The concept is important for us because by expressing NuNet network / platform as a well formed graph structure and implementing interfaces exposing graph traversal logic, we allow each Actor in the NuNet platform (so each Node
and Allocation
) to execute Turing-complete programs on top of decentralized graph. This is essential for decentralized computing ecosystems in general and for implementing NuNet computing model in particular.
Consider the Web as an example. When a person, program or a mobile application "queries" the web for information, one does not have access to all information residing in all other nodes – servers, web pages, programs or mobile applications – at once. One does not even know, or need to know, how many other nodes exist in the network. Instead, one accesses the network via its local node and follows from link to node to another link selectively and iteratively until reaching the desired node or content. This is a primitive example of vertex-centric graph traversal where each traversal has to start from an existing node in the graph and traverse through its neighbouring links. This operation can be written formally in imperative graph traversal language.

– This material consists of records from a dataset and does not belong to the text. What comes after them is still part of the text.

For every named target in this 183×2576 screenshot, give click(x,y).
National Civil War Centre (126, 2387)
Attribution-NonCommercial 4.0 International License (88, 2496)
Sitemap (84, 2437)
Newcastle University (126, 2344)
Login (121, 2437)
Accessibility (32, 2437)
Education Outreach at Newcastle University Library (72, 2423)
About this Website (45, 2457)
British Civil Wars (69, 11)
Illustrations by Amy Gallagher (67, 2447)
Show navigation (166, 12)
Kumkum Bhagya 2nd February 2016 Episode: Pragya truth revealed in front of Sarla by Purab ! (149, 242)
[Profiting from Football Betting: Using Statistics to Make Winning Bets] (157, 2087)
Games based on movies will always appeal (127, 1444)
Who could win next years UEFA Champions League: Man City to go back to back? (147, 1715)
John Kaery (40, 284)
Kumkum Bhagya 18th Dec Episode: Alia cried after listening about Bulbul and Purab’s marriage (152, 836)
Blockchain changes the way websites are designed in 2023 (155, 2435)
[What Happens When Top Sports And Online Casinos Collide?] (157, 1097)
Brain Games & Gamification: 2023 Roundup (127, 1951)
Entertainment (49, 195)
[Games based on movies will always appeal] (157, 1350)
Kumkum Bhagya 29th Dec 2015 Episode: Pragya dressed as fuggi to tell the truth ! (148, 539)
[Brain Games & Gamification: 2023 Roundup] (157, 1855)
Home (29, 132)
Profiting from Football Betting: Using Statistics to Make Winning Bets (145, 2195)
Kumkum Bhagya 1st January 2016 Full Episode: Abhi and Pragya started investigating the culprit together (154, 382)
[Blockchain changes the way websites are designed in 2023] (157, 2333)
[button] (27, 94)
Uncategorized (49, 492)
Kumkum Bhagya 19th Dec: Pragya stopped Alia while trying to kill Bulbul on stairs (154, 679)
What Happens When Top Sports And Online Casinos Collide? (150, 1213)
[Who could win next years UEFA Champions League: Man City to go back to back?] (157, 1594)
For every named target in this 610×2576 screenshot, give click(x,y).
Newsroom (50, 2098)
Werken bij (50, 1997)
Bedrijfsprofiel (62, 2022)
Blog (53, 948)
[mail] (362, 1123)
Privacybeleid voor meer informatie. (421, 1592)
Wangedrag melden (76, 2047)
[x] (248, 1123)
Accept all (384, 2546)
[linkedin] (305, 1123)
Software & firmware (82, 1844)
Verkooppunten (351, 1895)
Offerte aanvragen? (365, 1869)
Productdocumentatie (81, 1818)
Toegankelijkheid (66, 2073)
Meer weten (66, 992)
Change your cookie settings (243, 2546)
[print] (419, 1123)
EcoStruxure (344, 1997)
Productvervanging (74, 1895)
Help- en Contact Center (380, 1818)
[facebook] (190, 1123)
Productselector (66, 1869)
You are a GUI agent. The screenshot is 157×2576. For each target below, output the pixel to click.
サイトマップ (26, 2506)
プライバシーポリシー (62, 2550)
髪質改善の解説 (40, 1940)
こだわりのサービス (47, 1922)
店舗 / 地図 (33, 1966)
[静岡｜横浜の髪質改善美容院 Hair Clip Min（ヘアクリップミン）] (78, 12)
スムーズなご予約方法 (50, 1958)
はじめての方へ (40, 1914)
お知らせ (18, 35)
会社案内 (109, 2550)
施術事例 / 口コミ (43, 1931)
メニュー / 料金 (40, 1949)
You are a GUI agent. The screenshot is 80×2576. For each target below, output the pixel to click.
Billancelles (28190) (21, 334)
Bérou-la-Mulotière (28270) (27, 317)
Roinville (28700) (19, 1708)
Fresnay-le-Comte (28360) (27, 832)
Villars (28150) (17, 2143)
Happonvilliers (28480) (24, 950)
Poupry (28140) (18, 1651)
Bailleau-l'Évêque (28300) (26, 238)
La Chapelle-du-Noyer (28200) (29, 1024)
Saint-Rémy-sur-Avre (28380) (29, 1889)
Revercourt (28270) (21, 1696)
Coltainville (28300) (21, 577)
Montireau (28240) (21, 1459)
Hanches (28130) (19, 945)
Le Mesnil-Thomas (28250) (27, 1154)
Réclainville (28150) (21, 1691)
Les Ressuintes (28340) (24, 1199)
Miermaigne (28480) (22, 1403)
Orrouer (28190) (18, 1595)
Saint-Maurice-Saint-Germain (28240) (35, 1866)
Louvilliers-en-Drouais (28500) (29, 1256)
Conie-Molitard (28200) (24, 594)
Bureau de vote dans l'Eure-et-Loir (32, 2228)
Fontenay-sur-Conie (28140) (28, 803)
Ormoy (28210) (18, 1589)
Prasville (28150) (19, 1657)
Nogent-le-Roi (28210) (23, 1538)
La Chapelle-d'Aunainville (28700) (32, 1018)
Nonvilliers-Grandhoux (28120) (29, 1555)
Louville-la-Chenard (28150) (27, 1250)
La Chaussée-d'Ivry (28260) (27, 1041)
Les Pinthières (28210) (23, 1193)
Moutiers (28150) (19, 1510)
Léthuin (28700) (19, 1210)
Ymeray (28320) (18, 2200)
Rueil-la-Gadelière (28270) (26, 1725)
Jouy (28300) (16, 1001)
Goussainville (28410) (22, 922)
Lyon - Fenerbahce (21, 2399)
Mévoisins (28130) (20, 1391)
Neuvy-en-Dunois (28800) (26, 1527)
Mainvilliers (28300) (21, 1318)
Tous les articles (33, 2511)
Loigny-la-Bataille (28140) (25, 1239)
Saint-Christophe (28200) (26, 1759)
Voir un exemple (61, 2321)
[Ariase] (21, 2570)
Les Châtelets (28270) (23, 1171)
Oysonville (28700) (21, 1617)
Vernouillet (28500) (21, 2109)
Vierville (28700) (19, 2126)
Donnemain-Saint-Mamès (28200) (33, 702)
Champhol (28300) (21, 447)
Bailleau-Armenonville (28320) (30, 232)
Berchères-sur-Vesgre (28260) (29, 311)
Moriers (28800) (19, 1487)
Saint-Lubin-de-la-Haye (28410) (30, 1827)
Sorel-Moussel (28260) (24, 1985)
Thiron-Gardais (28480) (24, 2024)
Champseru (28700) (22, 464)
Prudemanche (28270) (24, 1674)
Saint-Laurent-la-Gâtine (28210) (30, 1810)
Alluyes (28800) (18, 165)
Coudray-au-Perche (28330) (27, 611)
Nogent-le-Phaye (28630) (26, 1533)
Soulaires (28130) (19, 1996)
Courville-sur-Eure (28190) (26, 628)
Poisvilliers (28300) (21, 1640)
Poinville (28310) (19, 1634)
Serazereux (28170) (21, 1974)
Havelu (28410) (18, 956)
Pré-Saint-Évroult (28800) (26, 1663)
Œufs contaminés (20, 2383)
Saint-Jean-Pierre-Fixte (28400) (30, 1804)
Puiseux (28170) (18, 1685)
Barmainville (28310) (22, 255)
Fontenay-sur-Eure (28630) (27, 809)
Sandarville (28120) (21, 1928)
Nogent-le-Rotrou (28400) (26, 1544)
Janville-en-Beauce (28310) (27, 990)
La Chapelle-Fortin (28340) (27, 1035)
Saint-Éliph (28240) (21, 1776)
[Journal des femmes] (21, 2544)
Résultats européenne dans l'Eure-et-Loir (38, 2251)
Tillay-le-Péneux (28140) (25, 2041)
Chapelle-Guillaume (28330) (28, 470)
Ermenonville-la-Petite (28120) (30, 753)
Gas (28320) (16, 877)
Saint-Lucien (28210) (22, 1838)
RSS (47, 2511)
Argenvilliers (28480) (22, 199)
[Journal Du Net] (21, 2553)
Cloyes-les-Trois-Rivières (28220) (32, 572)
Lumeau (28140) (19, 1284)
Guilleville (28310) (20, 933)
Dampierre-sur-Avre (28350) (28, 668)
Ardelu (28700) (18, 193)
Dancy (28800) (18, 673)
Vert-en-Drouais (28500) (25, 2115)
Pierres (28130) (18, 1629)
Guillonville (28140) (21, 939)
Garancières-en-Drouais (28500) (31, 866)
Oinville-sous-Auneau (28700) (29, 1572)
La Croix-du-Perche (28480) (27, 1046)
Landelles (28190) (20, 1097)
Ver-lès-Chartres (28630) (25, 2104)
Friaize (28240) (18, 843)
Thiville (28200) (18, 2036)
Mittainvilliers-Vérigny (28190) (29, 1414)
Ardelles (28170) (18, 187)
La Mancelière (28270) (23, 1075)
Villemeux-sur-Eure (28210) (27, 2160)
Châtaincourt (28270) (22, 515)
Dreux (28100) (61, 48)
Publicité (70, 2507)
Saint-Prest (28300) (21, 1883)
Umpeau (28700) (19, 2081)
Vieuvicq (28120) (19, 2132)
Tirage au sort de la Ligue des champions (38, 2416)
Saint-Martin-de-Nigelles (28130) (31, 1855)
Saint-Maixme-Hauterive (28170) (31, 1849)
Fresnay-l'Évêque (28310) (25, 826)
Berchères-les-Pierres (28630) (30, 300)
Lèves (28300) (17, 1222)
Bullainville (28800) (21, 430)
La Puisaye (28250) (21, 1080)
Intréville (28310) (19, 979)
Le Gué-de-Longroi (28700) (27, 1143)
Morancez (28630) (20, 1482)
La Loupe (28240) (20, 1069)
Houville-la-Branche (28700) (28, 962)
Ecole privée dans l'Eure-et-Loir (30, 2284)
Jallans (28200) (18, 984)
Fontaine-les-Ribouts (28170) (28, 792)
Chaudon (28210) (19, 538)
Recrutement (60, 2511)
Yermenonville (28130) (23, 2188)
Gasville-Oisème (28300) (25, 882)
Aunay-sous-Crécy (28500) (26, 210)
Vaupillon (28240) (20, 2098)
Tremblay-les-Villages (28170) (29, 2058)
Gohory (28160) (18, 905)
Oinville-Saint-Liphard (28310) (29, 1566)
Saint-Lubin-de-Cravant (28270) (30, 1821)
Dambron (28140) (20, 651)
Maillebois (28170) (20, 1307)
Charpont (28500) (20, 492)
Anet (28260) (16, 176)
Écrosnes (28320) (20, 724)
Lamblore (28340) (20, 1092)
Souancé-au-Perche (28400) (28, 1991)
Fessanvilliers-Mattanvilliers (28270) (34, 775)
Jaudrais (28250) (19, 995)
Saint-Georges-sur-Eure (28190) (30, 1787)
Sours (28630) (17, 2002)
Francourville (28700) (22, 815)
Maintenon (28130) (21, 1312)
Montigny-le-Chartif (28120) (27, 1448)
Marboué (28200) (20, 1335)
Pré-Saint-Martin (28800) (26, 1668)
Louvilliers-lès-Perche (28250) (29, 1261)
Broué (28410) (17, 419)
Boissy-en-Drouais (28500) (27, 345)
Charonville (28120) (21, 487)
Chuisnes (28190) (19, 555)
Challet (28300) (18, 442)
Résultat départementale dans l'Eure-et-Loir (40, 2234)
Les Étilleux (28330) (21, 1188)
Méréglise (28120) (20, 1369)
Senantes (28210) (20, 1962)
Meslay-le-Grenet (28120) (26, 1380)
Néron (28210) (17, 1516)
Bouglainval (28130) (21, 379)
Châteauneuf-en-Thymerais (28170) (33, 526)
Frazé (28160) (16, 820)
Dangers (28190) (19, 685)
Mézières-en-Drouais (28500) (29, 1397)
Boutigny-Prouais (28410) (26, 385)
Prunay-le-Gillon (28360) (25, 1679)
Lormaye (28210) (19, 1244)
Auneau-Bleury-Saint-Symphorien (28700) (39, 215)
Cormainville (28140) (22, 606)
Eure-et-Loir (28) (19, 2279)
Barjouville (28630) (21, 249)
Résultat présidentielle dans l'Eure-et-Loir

In the full-fledged Graph traversal context, traversers can mutate a graph when walking it – i.e. change properties on links and vertexes, create new vertices (e.g. Node
s or Allocation
s) or connect them via new links.
Using graph computing concept in the decentralized computing context promises to altogether decouple content, data and executable code from any physical location, server or client implementation. Such a dynamic network of interacting processes is best conceived as a decentralized computing infrastructure in terms of interactive computation, actor model and an ecosystem of emergent computation graphs -- a fluid topology that changes and adapts to the computations performed in the network.
At NuNet such fluid topology is provided by integrating the message-passing framework of the actor model to graph computing. Based on our use-case based platform development model (see E. Platform Development Model).
Prior research at Synthetic Cognitive Development/Architecture for Open-Ended decentralized Computing/Graph Computing, on which this section is largely based.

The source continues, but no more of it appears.